Information shown:
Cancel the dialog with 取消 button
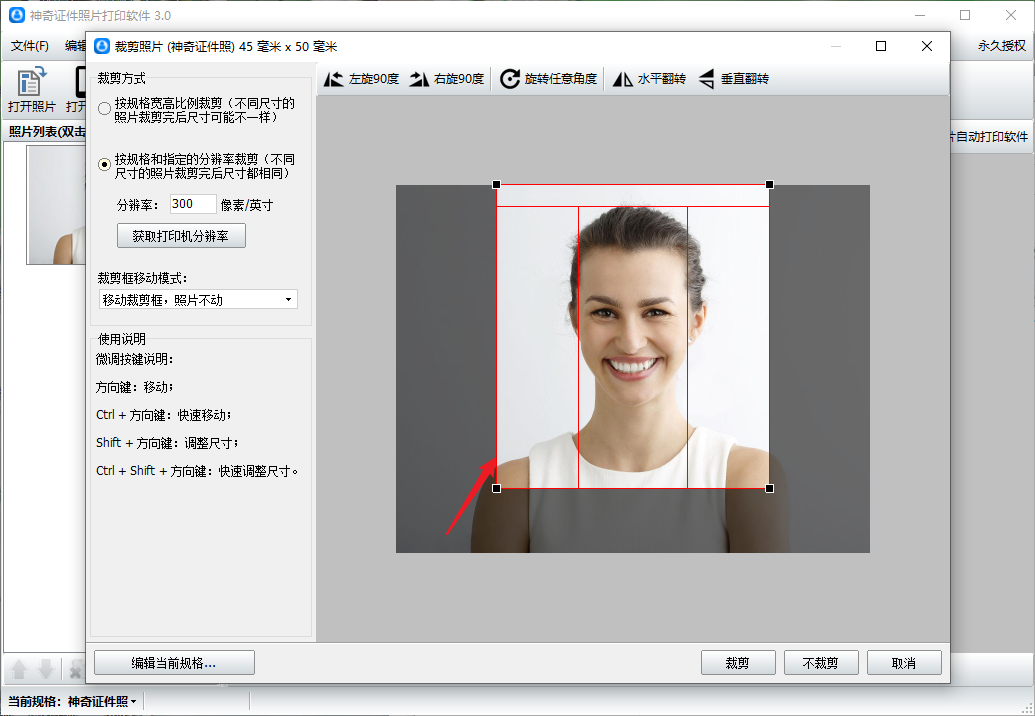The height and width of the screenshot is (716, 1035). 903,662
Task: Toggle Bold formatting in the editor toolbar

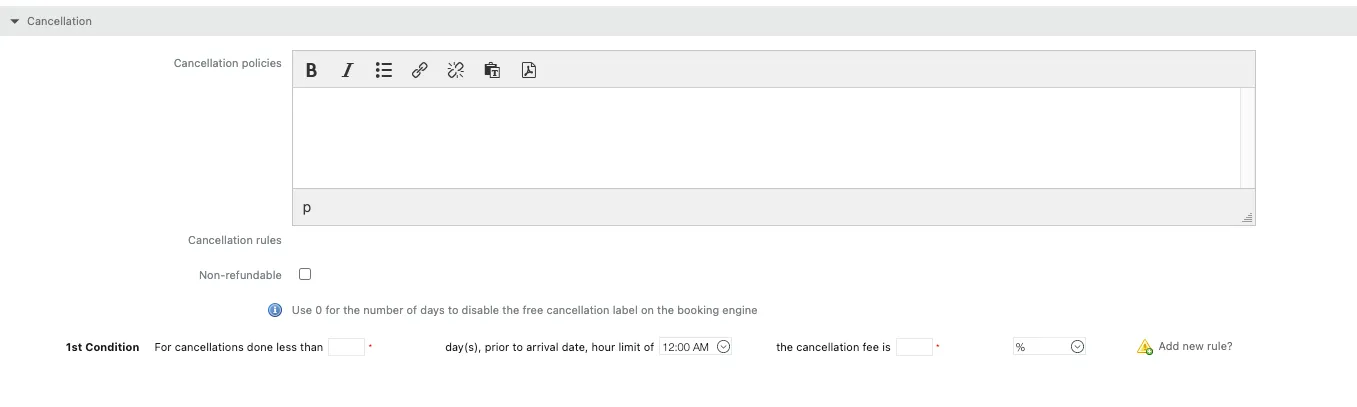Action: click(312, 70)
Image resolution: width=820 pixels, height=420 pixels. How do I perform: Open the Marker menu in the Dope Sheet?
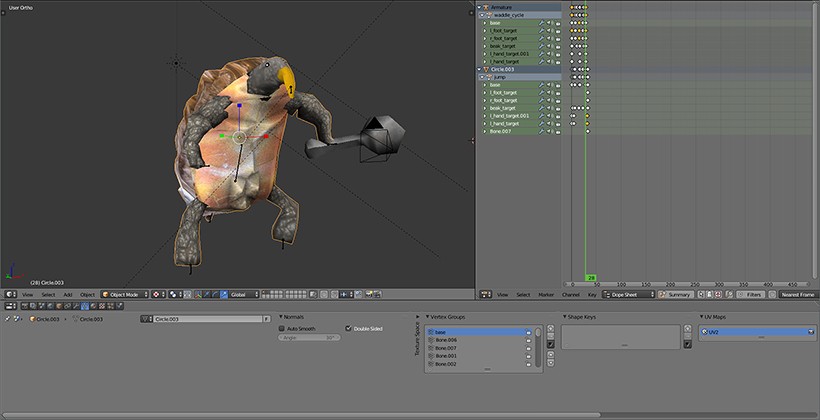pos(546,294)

==

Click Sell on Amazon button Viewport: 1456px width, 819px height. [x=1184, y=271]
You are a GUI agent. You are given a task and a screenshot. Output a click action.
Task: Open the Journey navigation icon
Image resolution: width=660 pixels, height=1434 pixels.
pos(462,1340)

--

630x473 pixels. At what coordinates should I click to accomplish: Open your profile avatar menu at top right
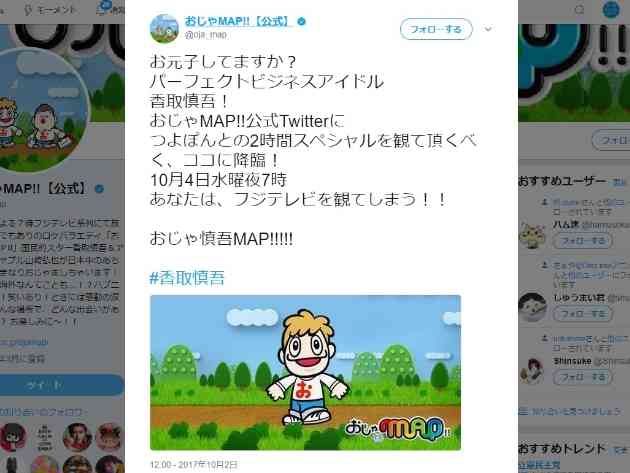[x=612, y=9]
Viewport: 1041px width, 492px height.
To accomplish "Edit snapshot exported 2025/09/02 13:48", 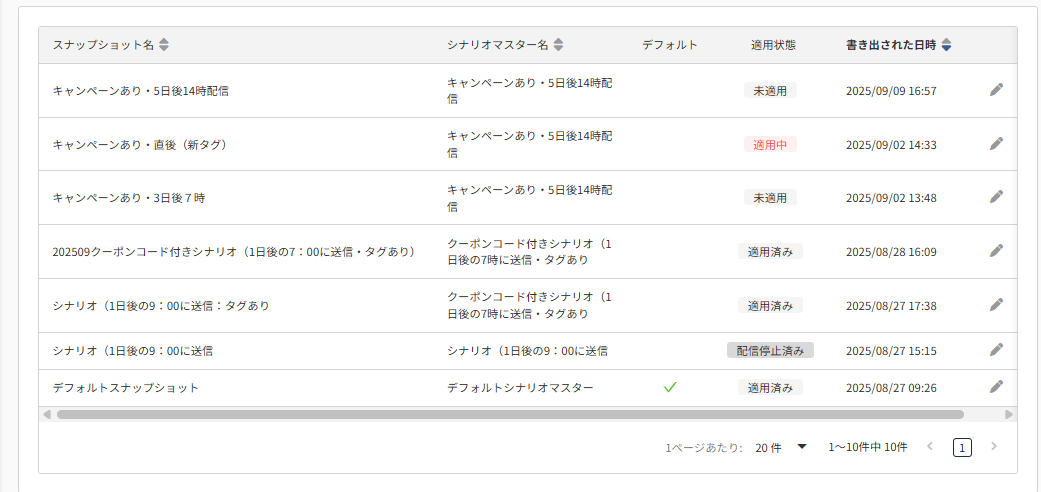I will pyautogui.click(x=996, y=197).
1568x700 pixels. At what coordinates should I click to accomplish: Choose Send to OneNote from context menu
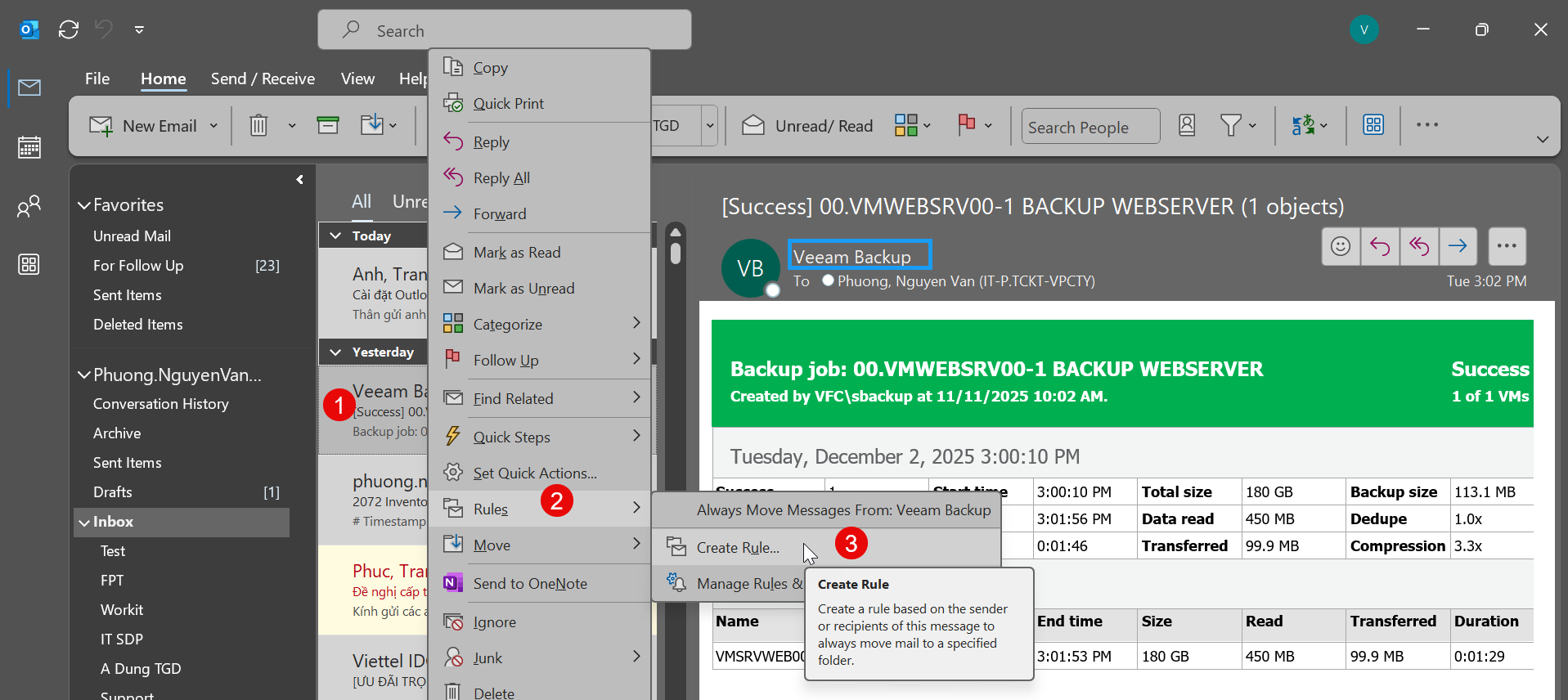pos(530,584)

How to complete this task: Once you have read the entries above, state how many of their lines include "Viewport", giving the number alone.

Answer below: 2